EXERCISE GOAL: In the data below, find each line carrying the string "Comment" and copy it out.
━━━━━━━━━━━━━━━━
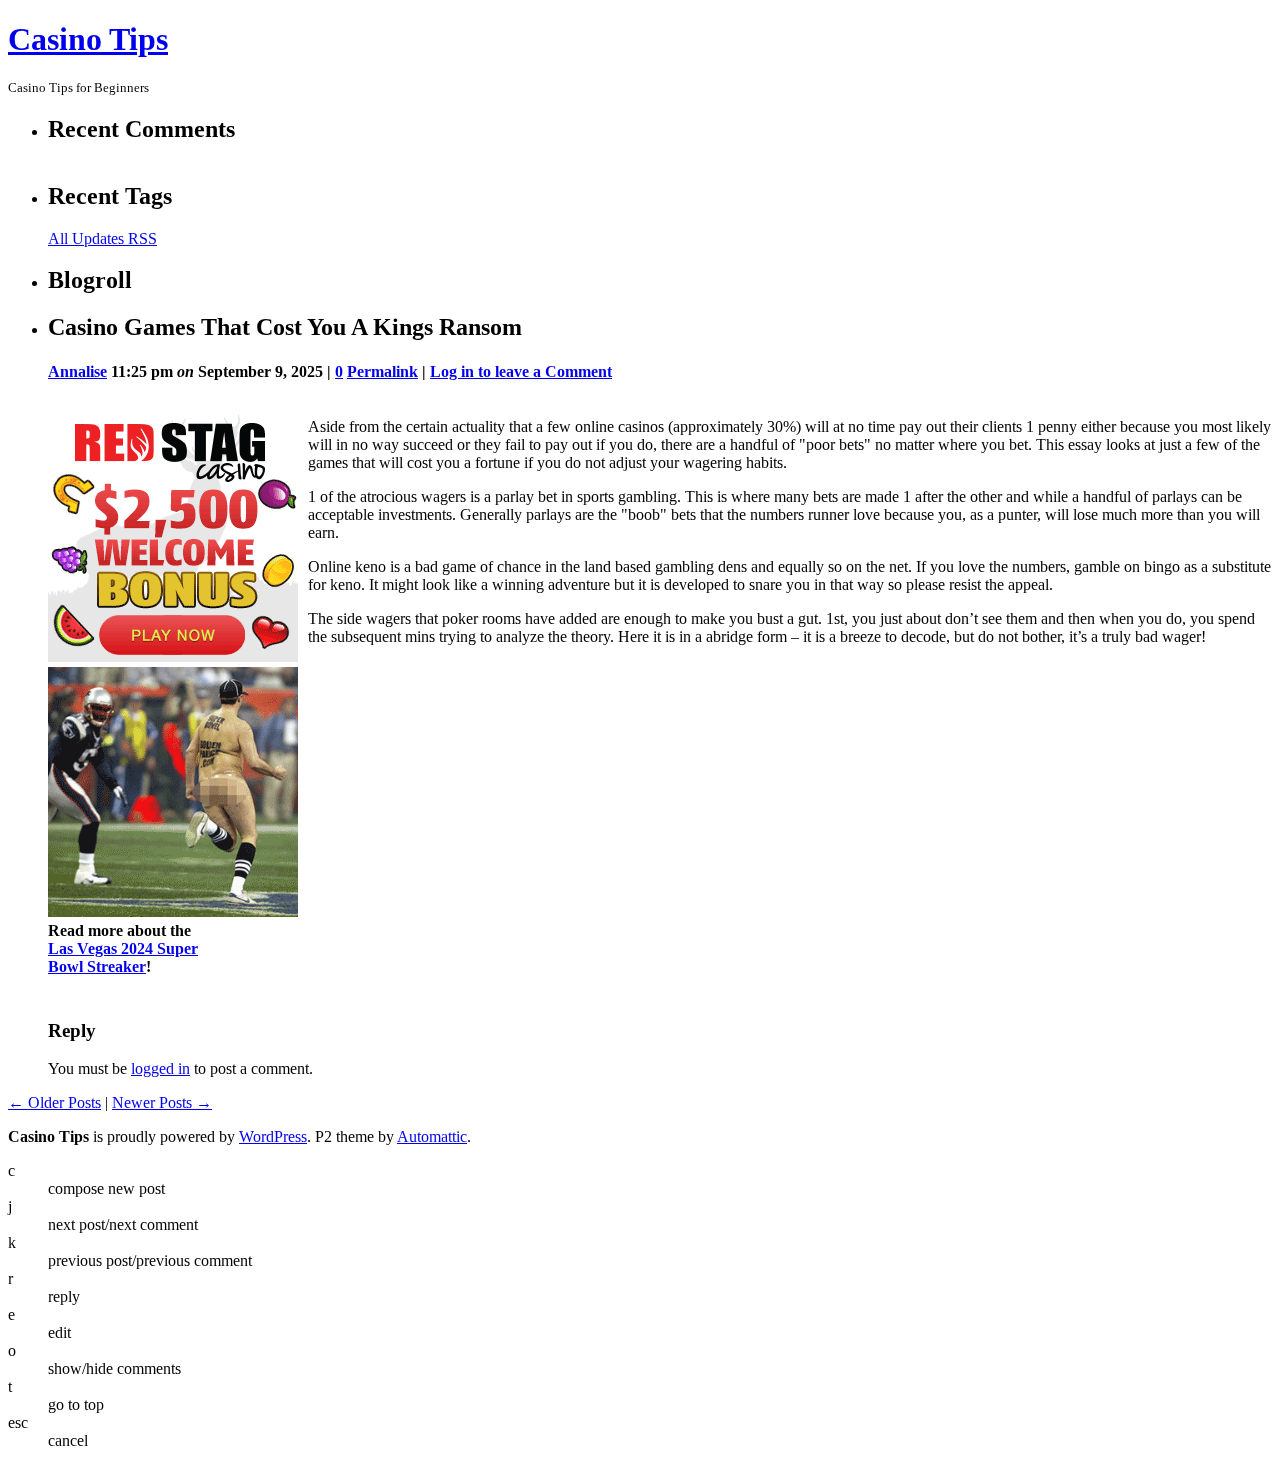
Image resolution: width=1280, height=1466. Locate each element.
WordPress (273, 1136)
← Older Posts (54, 1102)
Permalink (382, 371)
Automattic (432, 1136)
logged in (160, 1068)
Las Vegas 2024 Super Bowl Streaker (123, 957)
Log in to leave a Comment (521, 371)
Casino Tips (88, 39)
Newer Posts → (162, 1102)
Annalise (77, 371)
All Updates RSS (102, 238)
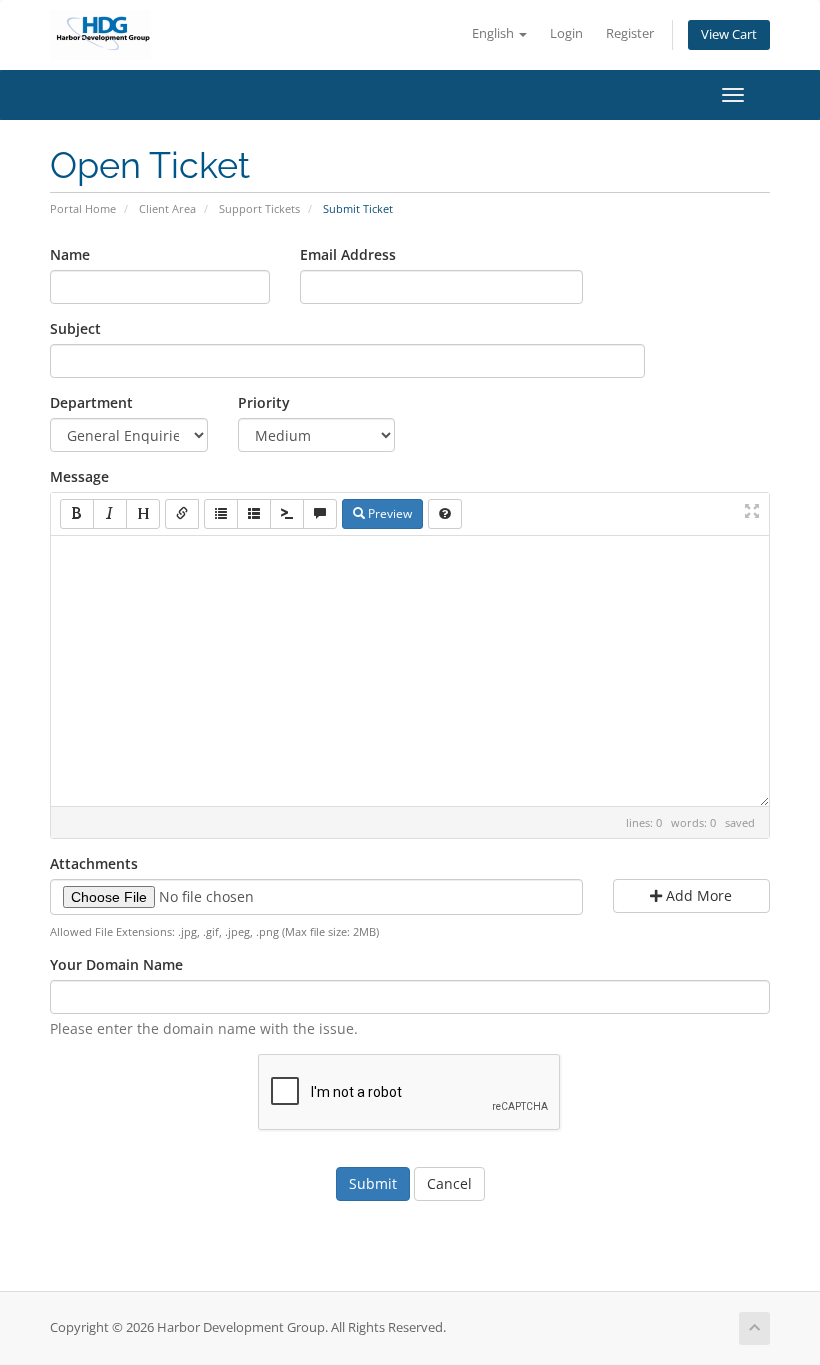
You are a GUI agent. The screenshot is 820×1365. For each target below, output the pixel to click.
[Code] (287, 514)
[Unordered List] (221, 514)
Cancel (449, 1183)
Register (630, 33)
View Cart (729, 34)
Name (70, 254)
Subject (75, 328)
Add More (697, 895)
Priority (264, 402)
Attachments (94, 863)
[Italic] (110, 514)
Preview (388, 513)
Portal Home (83, 208)
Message (79, 476)
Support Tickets (259, 208)
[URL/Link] (182, 514)
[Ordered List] (254, 514)
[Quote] (320, 514)
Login (566, 33)
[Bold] (77, 514)
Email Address (348, 254)
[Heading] (143, 514)
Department (91, 402)
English (494, 33)
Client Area (167, 208)
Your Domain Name (116, 964)
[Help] (445, 514)
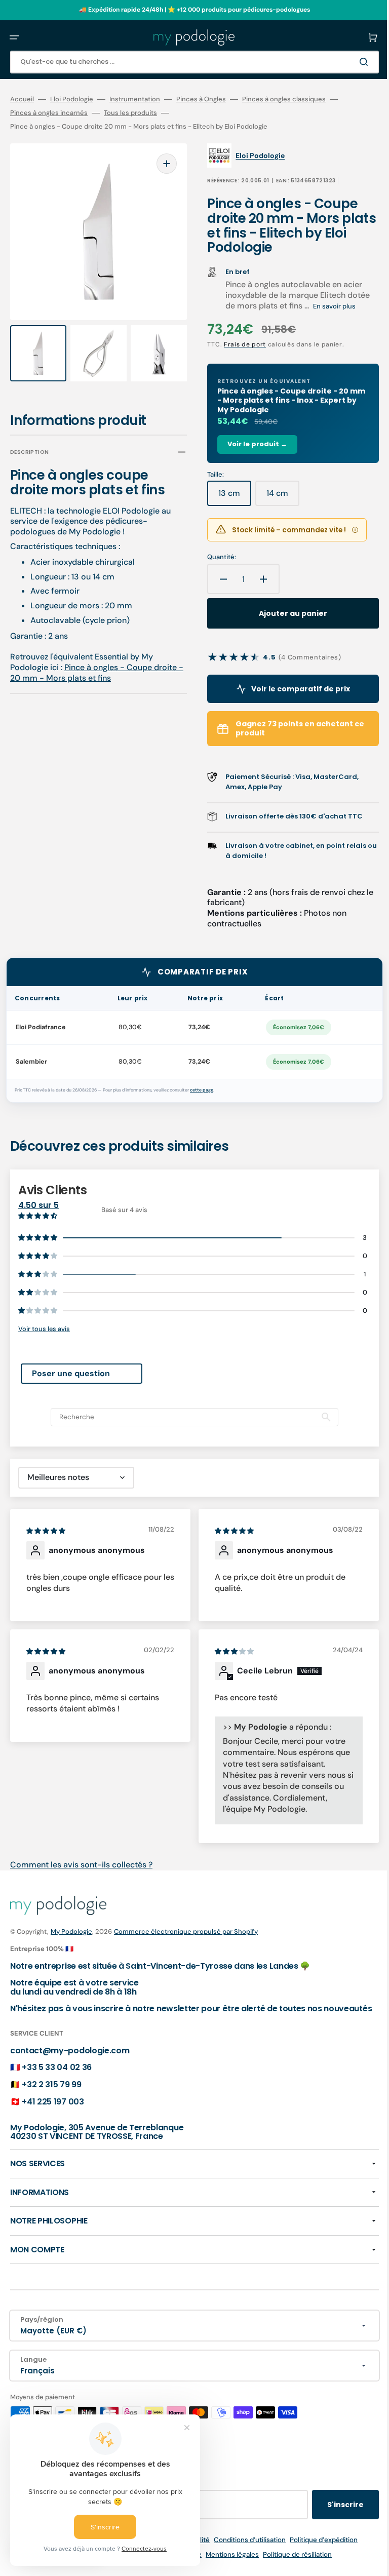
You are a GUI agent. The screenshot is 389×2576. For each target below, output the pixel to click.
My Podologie (71, 1931)
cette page (201, 1090)
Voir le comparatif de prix (289, 689)
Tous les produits (130, 113)
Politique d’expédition (316, 2549)
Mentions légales (224, 2563)
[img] (46, 1530)
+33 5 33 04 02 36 (57, 2076)
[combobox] (187, 62)
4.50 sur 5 (38, 1205)
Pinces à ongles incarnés (49, 113)
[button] (14, 37)
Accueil (22, 99)
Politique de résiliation (289, 2563)
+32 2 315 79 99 (51, 2093)
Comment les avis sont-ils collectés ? (81, 1864)
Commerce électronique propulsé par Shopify (186, 1931)
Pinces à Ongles (201, 99)
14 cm (275, 497)
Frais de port (238, 344)
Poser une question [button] (71, 1373)
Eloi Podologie (71, 99)
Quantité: (214, 557)
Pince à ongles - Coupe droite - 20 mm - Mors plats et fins (93, 663)
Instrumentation (134, 99)
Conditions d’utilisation (242, 2549)
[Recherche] (350, 62)
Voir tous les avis (44, 1328)
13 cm (227, 497)
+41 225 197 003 (53, 2110)
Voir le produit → (250, 444)
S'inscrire (330, 2514)
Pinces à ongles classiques (284, 99)
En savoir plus (327, 306)
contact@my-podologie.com (69, 2059)
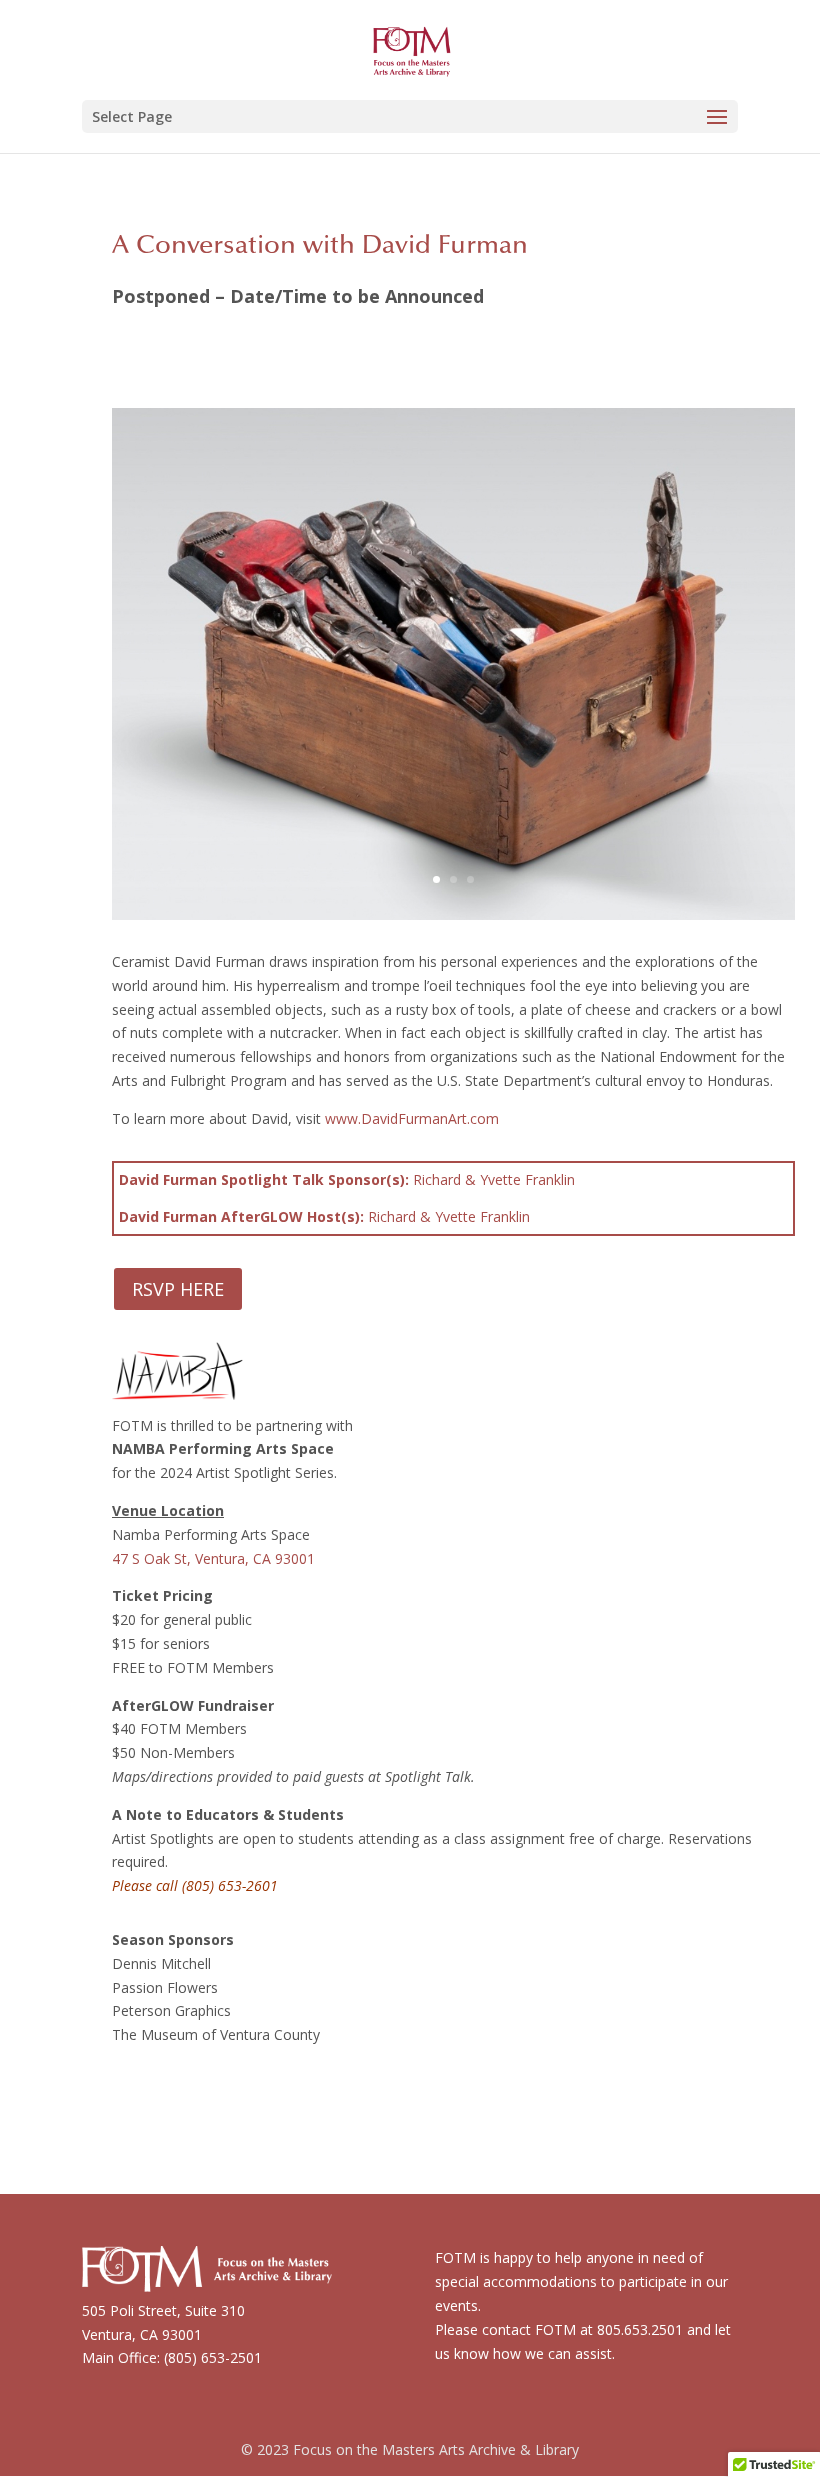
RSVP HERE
━━━━━━━━━━━━━━━━
SOLUTION FOR THIS TASK:
Log in to leave a Comment (521, 371)
Comment les avis sont-ils collectés ? (81, 1864)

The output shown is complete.